Corder waded cautiously forward. His boot hit a hard slippery surface and slid ahead. Corder took an awkward hasty step to recover his balance. The Sergeant stumbled and lunged forward. Corder caught him. They stepped around the dark hood of a tracksled, and Corder shone his flashlight on the door. The Sergeant pulled it open, set one foot carefully on the step, reached up, grabbed the doorframe with both hands, and clumsily heaved himself in. Corder wondered if the Sergeant's feet were as cold as his own, which felt like loosely hinged blocks of wood. He reached up, hauled himself in, and shut the door.

The Sergeant leaned forward over a faintly-humming box mounted between himself and the driver. A bluish glow from the box lit his face like a mask. "Swing a little north," he growled.

"O.K.," said the driver.

The engine speeded up, there was a smell like hot rubber and the tracksled began to creep forward. Corder pushed back the sleeve of his coat to glance at his watch. The glowing dial told him that it was already 0550. The attack was to start at 0630, and the tracksleds were proving so defective that Corder wondered if they'd make it.

The Sergeant cupped his hands to blow on them. Corder worked off his mittens, undid a coat button with numb fingers, and slid his hands inside his coat under his arms. The tracksled crept through the darkness, and the snow pattered as it blew against the windshield. Corder's mind drifted back to the first day of the expedition, when he'd listened as the Colonel described the situation on Cryos.

* * *

The officers were gathered in the ship's maproom, and the Colonel, straight and spare, was standing before them.

"The background of the situation," said the Colonel, "is that we have our fleets spread thin all over the universe. We're strong nowhere, so the Outs can hit us anywhere. In their last fanatical attack, they stabbed through the region we're now approaching. During the advance, they dropped a small landing-party on Cryos, an unimportant planet of an out-of-the-way sun. A scout ship of ours was caught in the path of this Out penetration and saw the landing.

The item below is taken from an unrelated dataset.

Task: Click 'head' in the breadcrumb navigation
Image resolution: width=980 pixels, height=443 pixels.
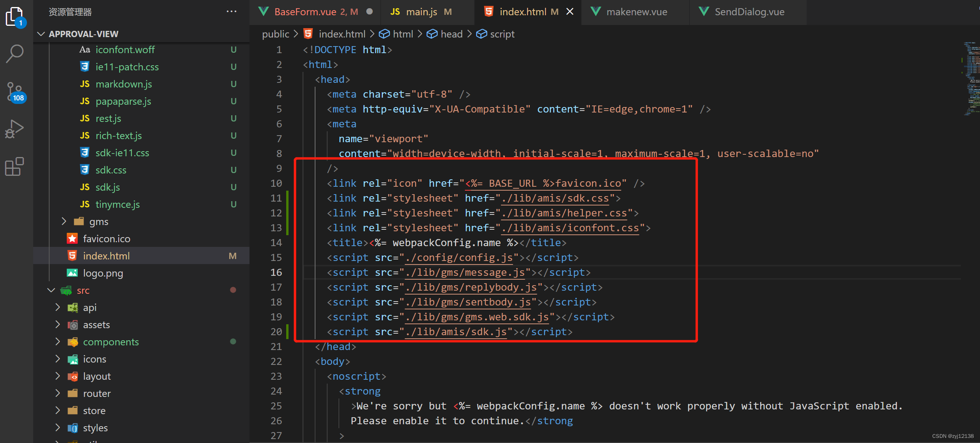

"The Outs could easily have destroyed this scout ship, but they let it get away. Since then, they have made three showy attempts to supply this little force on Cryos, and all three have been turned back without a genuine struggle."

The Colonel frowned. "Cryos, to the best of our knowledge, has no value either to the Outs or to us. Its ore deposits aren't exceptional, and it is located away from any sizable communications route. The axis of Cryos is sharply tilted, and its climate runs to violent extremes. The highest known form of life on the planet is a hardy burrowing omnivore. This creature looks like a huge caterpillar, has an oversize appetite, and kept our first exploratory team in a constant state of emergency by burrowing into the stocks of supplies. Gravity and atmosphere on Cryos are bearable, but these are the only known points in the planet's favor.

"So," said the Colonel, "the Outs dropped a landing party on this place, and, ever since, they've been advertising it to us." The Colonel glanced narrow-eyed at a Manila folder lying on a table nearby. He took hold of the folder, and held it up. It was stamped in big block letters, "Top Secret."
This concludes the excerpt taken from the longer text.